Background: Access to allogeneic hematopoietic cell transplantation (alloHCT) is limited by many factors, with only 1 in 3 patients who may need an alloHCT receiving one. Physician density (PD) has been associated with access to care but is largely unexplored in alloHCT. This study aimed to examine associations among county-level PD, Minority Health Social Vulnerability Index (MHSVI), and alloHCT unmet need/utilization across the U.S.

Methods: A retrospective analysis aggregated data across all 3142 U.S. counties, including: MHSVI (Centers for Disease Control and Prevention); Physician Compare Data (Centers for Medicare and Medicaid); and 2019-23 alloHCT unmet need and utilization data (NMDP/CIBMTR). MHSVI is a multivariable index (0-1) across 6 themes (socioeconomic status, SES; household characteristics, HH; race/ethnicity, R/E; housing/transportation, H/T; healthcare access and infrastructure, HCA; medical vulnerability, MV), where higher values indicate greater vulnerability. PD was defined as hematology-oncology (hem-onc) and HCT physicians per 10,000 population. Unmet need is based on estimated need (Surveillance, Epidemiology, and End Results data, population characteristics, and current alloHCT eligibility criteria) and actual alloHCT utilization per 100,000 population. Variables were collapsed into low (≤50%) and high (>50%) percentile categories for interpretability. National data were compared with a subset of 7 states previously found to be at risk of access challenges due to high unmet and vulnerability and low PD: Texas, Louisiana, Georgia, Florida, North Carolina, South Carolina, and Nevada. Univariable logistic regression analysis and chi-square was used to determine initial associations and variables to include in multivariable (MVA) logistic regression models. Total MHSVI and the 6 themes were tested separately. HCA and PD were also tested separately due to collinearity.

Results: At-risk states had higher MHSVI across all themes, higher unmet need, lower alloHCT utilization, and a greater proportion of counties with no hem-onc or HCT physicians (low PD) compared to national data. National univariable analysis found all MHSVI themes to be significantly associated with alloHCT utilization and unmet need; all but MV were associated with PD. In at-risk states, all MHSVI themes were associated with utilization, unmet need, and PD, including MV. In national MVA models, SES (odds ratio, OR=0.59, p<0.001) and MV (OR=0.72, p<0.001) were associated with lower odds of living in an area with high alloHCT utilization, while HH (OR=1.29, p=0.002) and R/E (OR=1.29, p=0.003) were associated with greater odds of high alloHCT utilization; when controlling for PD (OR=1.78, p<0.001), only SES and MV remained significant. In at-risk states, HH (OR=1.42, p=0.045) and R/E (OR=1.46, p=0.031) were associated with higher odds of living in an area with high alloHCT utilization, while H/T (OR=0.59, p=0.002) and HCA (OR=0.75, p=0.076) were associated with lower odds of high alloHCT utilization; when controlling for PD (OR=1.79, p<0.001), only HH (OR=1.43, p=0.039) and H/T (OR=0.60, p=0.003) remained significant. Similar relationships were true for models of unmet need, except that SES [OR=1.60, p<0.001) was highly associated with higher unmet need at the national level. PD was significantly associated with higher unmet need for both national data (OR=0.52, p<0.001) and in at-risk states (OR=0.50, p<0.001).

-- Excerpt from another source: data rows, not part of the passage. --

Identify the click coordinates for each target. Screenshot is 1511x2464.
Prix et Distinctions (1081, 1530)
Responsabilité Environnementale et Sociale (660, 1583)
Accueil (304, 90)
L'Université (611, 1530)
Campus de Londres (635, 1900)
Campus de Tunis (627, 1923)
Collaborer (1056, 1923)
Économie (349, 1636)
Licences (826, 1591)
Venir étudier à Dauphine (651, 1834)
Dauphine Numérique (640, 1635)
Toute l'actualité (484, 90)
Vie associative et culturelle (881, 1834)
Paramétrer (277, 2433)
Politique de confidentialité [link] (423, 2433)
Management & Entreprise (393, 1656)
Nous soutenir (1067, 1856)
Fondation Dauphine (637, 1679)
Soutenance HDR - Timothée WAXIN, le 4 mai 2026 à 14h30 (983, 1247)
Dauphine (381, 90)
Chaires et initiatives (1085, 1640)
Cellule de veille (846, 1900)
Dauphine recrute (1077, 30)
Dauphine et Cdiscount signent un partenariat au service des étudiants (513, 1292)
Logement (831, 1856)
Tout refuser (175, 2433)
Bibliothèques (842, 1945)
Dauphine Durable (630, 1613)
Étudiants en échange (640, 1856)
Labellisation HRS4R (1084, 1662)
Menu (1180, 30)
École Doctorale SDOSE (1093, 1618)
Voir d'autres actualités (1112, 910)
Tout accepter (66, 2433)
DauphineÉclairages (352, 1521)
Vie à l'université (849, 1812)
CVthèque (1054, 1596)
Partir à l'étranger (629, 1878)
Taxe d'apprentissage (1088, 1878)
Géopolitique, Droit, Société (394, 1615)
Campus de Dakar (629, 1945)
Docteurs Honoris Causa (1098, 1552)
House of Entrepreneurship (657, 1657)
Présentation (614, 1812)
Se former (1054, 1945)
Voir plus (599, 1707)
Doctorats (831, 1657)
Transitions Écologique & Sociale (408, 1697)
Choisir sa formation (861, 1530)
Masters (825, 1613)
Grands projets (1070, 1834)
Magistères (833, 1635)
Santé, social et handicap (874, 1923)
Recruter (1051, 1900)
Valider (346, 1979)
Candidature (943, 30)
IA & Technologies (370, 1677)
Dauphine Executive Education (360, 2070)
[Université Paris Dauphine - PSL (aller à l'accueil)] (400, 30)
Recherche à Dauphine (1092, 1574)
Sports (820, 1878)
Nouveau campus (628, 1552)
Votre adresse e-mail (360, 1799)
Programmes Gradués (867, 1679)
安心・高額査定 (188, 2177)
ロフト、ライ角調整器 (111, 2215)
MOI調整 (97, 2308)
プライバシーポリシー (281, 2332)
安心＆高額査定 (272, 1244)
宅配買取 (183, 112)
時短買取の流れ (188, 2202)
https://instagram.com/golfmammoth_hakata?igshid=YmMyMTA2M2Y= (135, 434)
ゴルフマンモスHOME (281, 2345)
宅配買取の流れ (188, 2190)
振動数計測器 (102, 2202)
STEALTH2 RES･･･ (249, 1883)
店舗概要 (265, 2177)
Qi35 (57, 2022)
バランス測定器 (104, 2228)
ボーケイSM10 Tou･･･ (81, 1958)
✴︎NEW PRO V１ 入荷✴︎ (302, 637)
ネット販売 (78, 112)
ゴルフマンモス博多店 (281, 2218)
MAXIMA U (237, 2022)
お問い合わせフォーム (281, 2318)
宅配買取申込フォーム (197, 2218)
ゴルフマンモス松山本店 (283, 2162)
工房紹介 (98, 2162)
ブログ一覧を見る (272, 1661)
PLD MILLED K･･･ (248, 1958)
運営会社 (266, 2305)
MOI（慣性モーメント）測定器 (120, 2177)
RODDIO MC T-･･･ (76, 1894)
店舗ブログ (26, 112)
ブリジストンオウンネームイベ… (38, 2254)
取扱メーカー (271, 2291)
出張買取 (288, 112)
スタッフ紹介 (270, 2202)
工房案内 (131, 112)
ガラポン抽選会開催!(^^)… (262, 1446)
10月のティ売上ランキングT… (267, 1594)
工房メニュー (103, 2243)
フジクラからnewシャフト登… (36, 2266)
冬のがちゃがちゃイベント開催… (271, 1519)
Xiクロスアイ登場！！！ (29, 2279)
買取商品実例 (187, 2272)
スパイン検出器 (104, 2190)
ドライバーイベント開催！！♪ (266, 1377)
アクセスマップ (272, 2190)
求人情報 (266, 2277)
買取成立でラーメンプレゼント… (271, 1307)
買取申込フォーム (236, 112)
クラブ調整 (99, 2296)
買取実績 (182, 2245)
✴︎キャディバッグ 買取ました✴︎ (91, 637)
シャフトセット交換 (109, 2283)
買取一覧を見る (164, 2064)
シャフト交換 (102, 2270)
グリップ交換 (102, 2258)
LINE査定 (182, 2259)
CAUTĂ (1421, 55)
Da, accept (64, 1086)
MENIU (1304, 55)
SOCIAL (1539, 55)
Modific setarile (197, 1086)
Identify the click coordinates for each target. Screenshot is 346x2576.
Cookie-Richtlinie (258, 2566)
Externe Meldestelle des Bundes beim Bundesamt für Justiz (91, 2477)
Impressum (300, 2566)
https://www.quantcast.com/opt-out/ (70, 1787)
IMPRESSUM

Conclusions: Meaningful associations seem to exist among MHSVI, PD, and alloHCT utilization/unmet need. Specifically, study data suggest that PD may be critical for alloHCT access and utilization both nationally and in at-risk states with higher MHSVI and unmet need. Therefore, targeted initiatives and resources for counties with low PD and high MHSVI could enable more at-risk patients to receive alloHCT. R/E and HH variables both capture characteristics of a diverse patient population, so positive associations with areas of increased alloHCT utilization could be skewed by diverse metropolitan areas. This suggests specialized strategies to increase access may need to vary in metropolitan vs. rural areas. Data may not directly relate to individual access, but these variables merit further exploration to inform access-related initiatives and resources at a state and national level.

Disclosures

No relevant conflicts of interest to declare.